▶ GIVEN EXERCISE:
Reproduce every line of the material below word for word, leaving out the pictures.

## Start STORED RECORDS

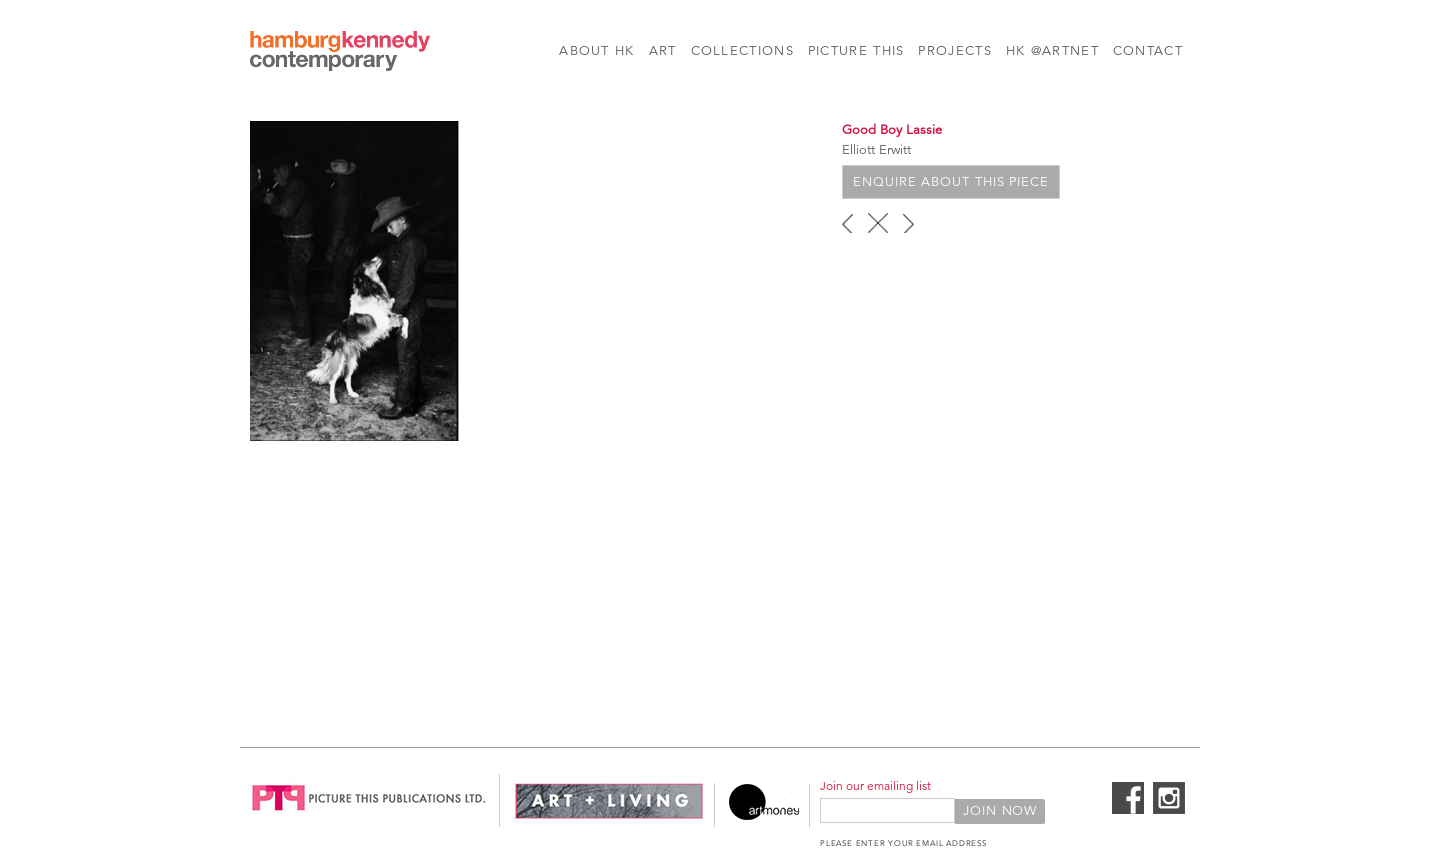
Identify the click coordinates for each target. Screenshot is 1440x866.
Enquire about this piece (951, 182)
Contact (1148, 51)
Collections (742, 51)
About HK (596, 51)
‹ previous (847, 223)
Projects (954, 51)
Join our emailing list (875, 785)
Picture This (856, 51)
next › (908, 223)
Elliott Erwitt (876, 150)
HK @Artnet (1052, 51)
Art (663, 51)
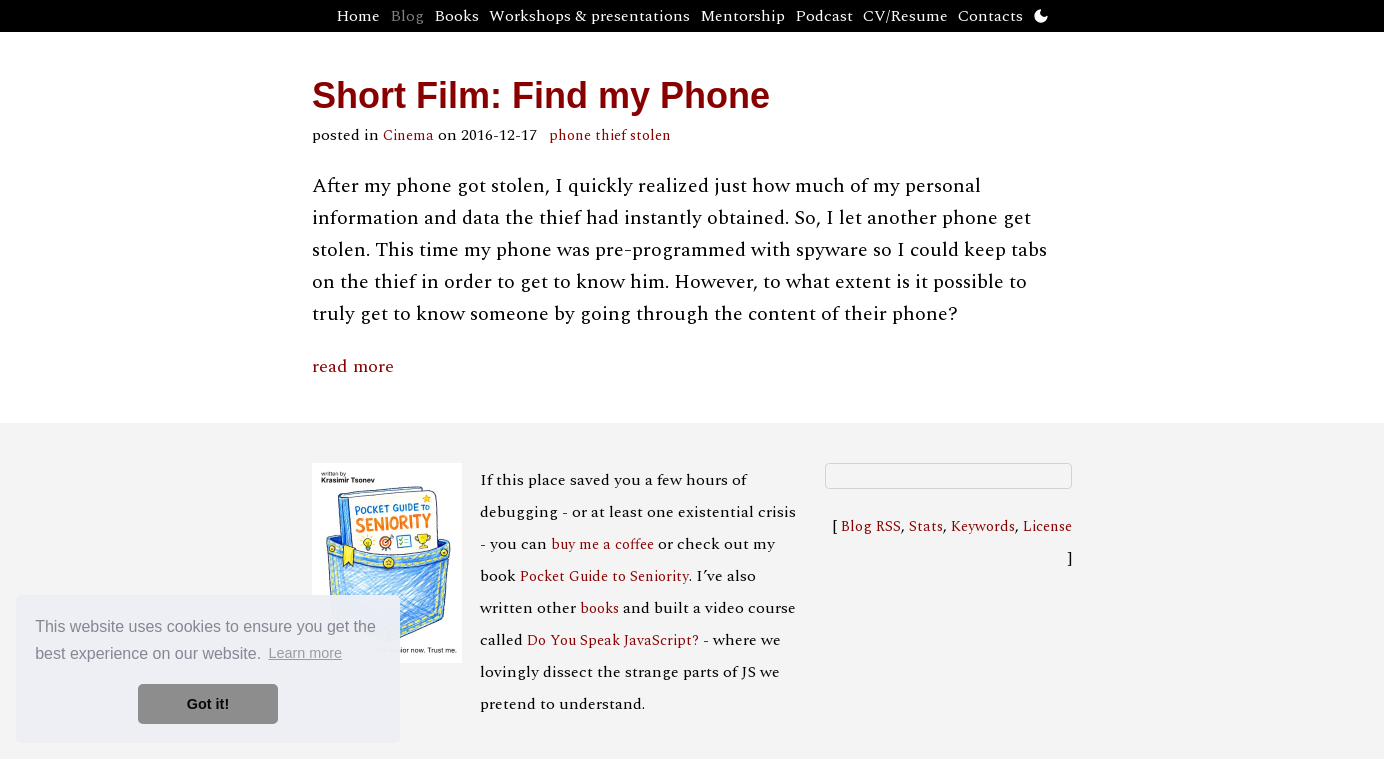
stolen (650, 136)
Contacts (990, 16)
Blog (407, 16)
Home (358, 16)
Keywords (983, 527)
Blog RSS (871, 527)
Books (456, 16)
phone (570, 136)
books (599, 609)
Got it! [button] (208, 704)
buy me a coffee (602, 545)
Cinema (408, 136)
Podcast (824, 16)
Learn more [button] (305, 653)
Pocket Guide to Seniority (604, 577)
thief (610, 136)
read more (353, 366)
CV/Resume (905, 16)
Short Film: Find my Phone (541, 95)
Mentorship (742, 16)
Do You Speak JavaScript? (613, 641)
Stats (926, 527)
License (1047, 527)
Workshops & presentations (589, 16)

## End STORED RECORDS

▶ RESPONSE:
Identify the click coordinates for each target. Screenshot is 1440x866.
Enquire about this piece (951, 182)
Contact (1148, 51)
Collections (742, 51)
About HK (596, 51)
‹ previous (847, 223)
Projects (954, 51)
Join our emailing list (875, 785)
Picture This (856, 51)
next › (908, 223)
Elliott Erwitt (876, 150)
HK @Artnet (1052, 51)
Art (663, 51)
stolen (650, 136)
Contacts (990, 16)
Blog (407, 16)
Home (358, 16)
Keywords (983, 527)
Blog RSS (871, 527)
Books (456, 16)
phone (570, 136)
books (599, 609)
Got it! [button] (208, 704)
buy me a coffee (602, 545)
Cinema (408, 136)
Podcast (824, 16)
Learn more [button] (305, 653)
Pocket Guide to Seniority (604, 577)
thief (610, 136)
read more (353, 366)
CV/Resume (905, 16)
Short Film: Find my Phone (541, 95)
Mentorship (742, 16)
Do You Speak JavaScript? (613, 641)
Stats (926, 527)
License (1047, 527)
Workshops & presentations (589, 16)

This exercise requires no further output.